28 April 2015

Personalized cancer therapy: a search for options

Bioengineers have created an implant to select the optimal cancer drug

Asya Gorina, Vesti

Everyone knows that today there is no universal effective cancer drug. Therapy is selected individually for each patient, but sometimes doctors simply do not have time to try all the medications, the patient's condition worsens.

To solve this problem, bioengineers from the Massachusetts Institute of Technology have developed a small implant the size of a grain of rice, which will allow you to inject up to 30 different drugs in small doses and quickly pick up a really working one in each case.

The principle of operation of the new device is as follows. The implant is injected directly into the patient's tumor, and the device emits small doses of various medications. Doctors then measure how effectively each individual compound kills cancer cells.

"Our development will allow doctors to no longer guess which remedy will work best for each patient. The device can be used for simultaneous testing of a number of drugs," says lead author of the study Oliver Jonas from the Massachusetts Institute of Technology, whose article was published in the journal Science Translational Medicine (Oliver Jonas et al., An implantable microdevice to perform high–throughput in vivo drug sensitivity testing in tumors).

Modern methods of drug testing involve removing the tumor from the patient, growing it in a laboratory Petri dish and introducing various compounds into it. The main drawback of this method, according to MIT experts, is that the tumor is removed from its natural environment, the impact of which can be very great.

"Our approach involves transferring the laboratory directly into the patient's body. This is a safe method to test drugs directly in the tumor's natural microenvironment," explains Jonas.

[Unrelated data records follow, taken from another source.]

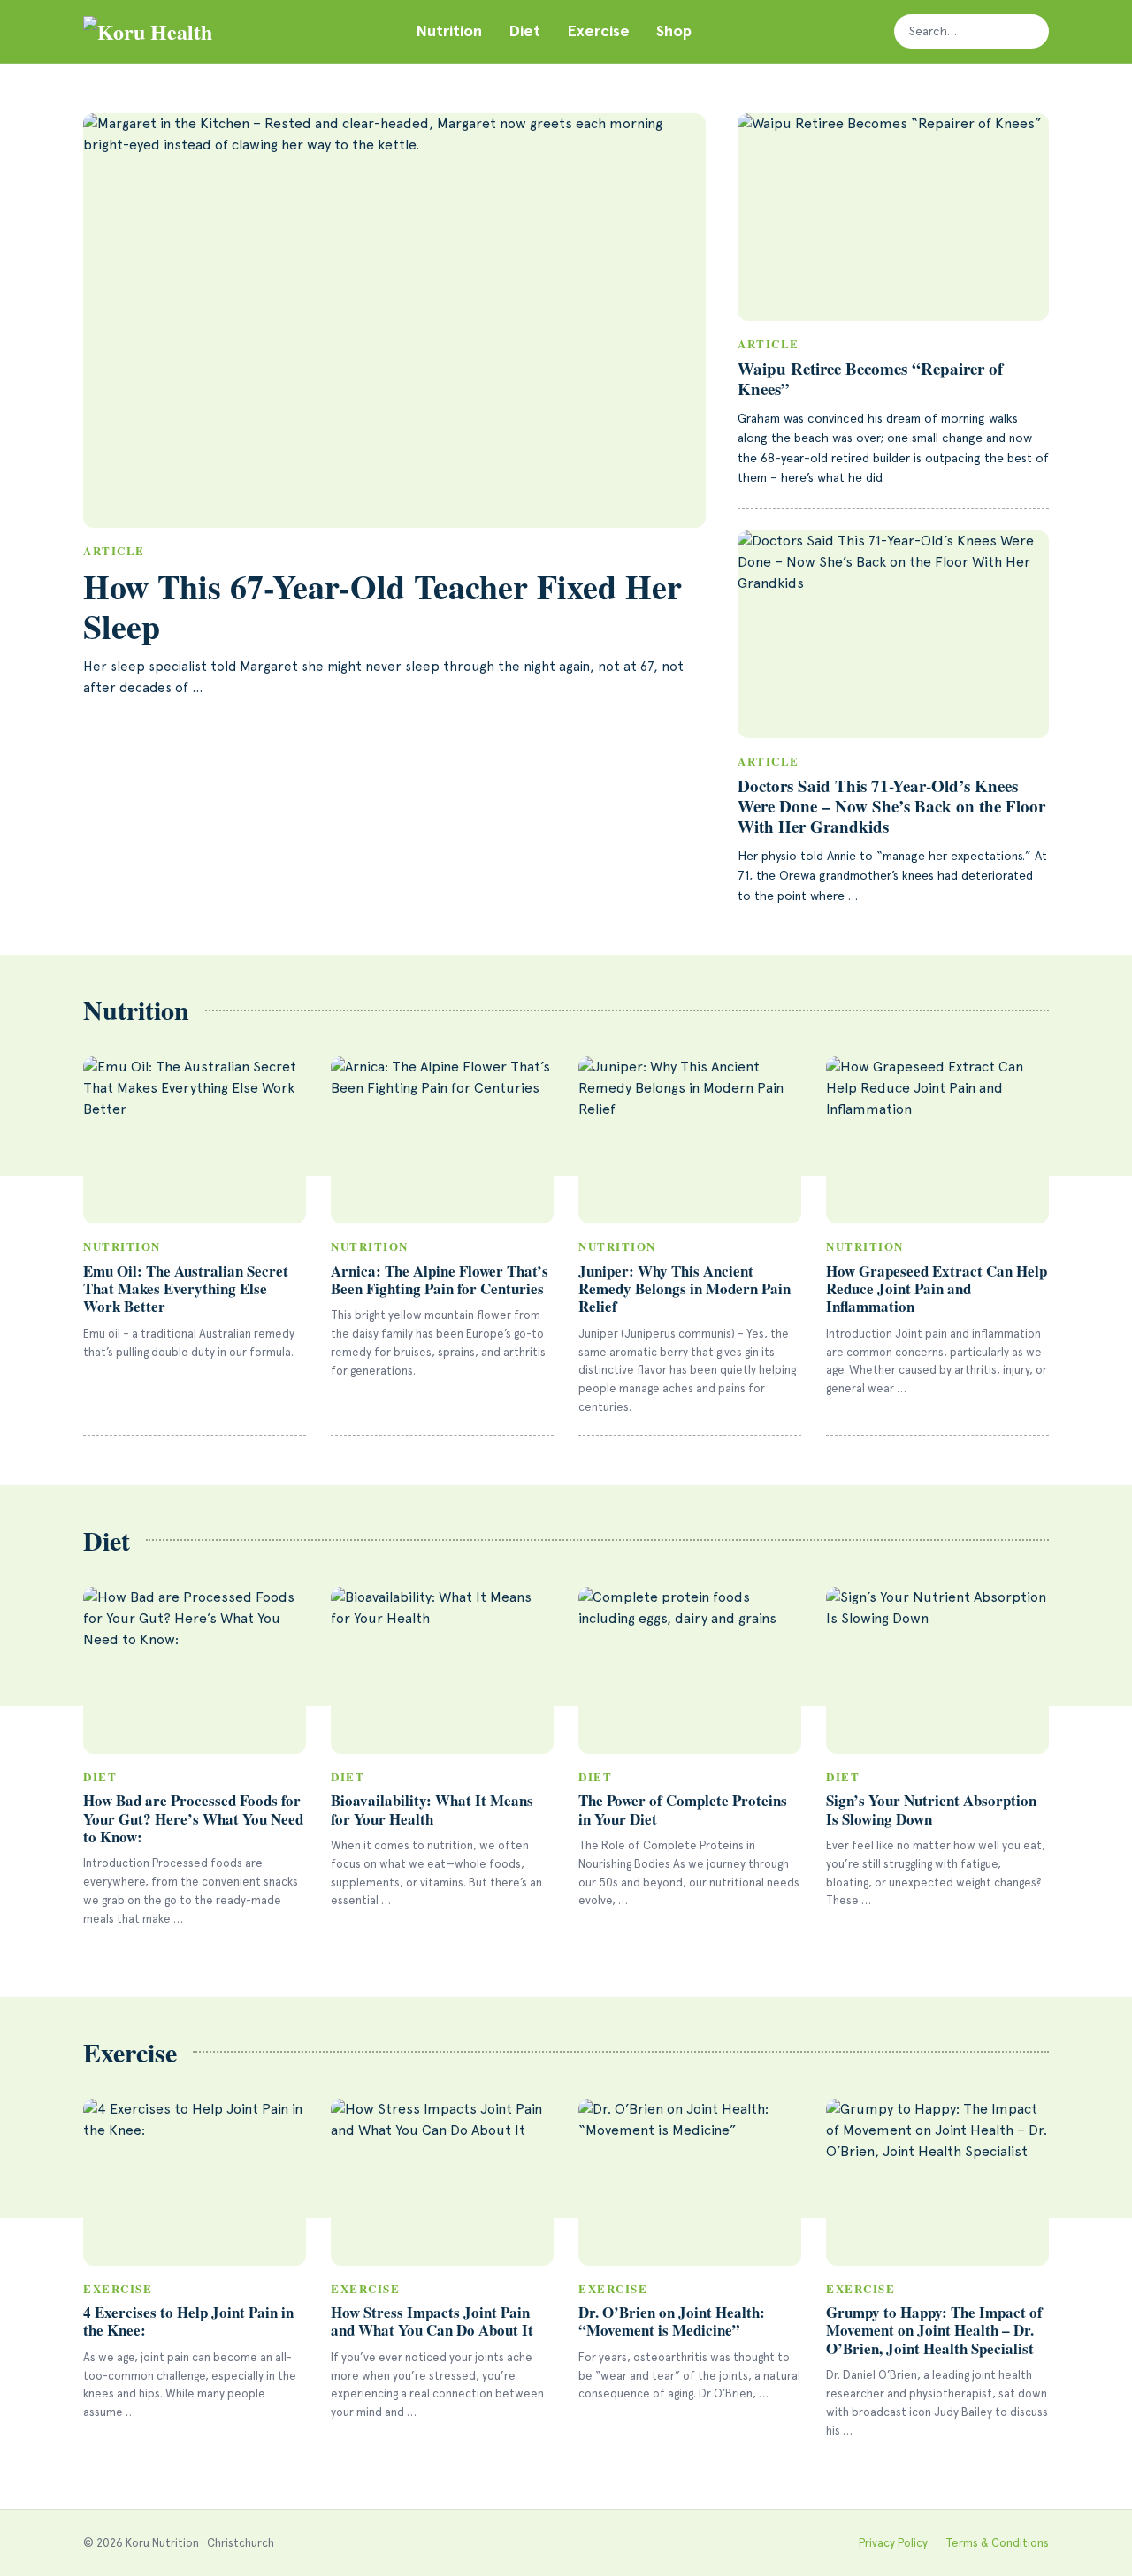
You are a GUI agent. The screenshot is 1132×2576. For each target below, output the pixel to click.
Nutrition (449, 31)
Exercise (598, 31)
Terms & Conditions (997, 2542)
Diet (524, 31)
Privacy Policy (893, 2542)
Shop (674, 31)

The device is made of a rigid crystalline polymer and can be implanted into the patient's tumor using a conventional biopsy needle. Then the drugs are injected 200-300 micrometers deep into the tumor, each in its own direction, which excludes the possibility of mixing them with each other.

A day after the implant is inserted, it is removed along with a small area of the tumor, on which various medications have already been tested. The researchers then proceed to analyze the effects of the drugs and study the presence of markers of cell death. Comparing the data will allow you to calculate the most effective tool from the tested ones.

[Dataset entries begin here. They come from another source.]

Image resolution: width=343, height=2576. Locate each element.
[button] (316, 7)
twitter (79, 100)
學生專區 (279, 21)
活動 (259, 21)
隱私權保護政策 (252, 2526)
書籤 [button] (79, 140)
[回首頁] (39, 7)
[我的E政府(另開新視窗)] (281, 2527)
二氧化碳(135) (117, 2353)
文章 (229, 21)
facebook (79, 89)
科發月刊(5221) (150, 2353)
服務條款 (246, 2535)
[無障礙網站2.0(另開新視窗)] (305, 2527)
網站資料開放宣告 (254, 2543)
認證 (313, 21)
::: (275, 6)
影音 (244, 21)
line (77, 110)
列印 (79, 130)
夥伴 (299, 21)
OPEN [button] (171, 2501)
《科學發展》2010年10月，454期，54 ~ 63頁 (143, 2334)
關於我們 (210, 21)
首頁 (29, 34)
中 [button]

To test the device, scientists injected it into mice that had previously been transplanted with tumors of the human prostate, breast, and melanoma. These three types of cancer are characterized by variable sensitivity to various drugs and therefore are ideal for the experiment.

The researchers then tested the device on triple negative breast cancer, a special type of cancer that lacks the most common markers of breast cancer – the estrogen receptor, progesterone receptor and HER2 membrane protein. This type of cancer is particularly dangerous because none of the drugs used against it can target a specific genetic marker.

Using their new device, the scientists found that triple negative tumors reacted differently to the five medications commonly used to treat them. Paclitaxel was the most effective, followed by doxorubicin, cisplatin, gemcitabine and lapatinib. The same results were obtained with the delivery of these drugs by intravenous injection, which proves the accuracy of the new technique.

The authors of the new study note in a press release that the implant they developed can also be used to test various combinations of existing drugs in order to increase the effectiveness of treatment (How to identify drugs that work best for each patient). Thus, the device is also suitable for the development of new drugs for the treatment of oncological diseases, as well as for preclinical testing of newly obtained compounds.

We should add that earlier the Americans from Champions Oncology also offered to grow a tumor in mouse avatars, after which they tried out one or another type of chemotherapy on rodents. This approach is better than checking in Petri dishes, since cancer develops in an organism that is in many ways close to human. However, it is very expensive and also not as realistic as the one proposed by MIT specialists.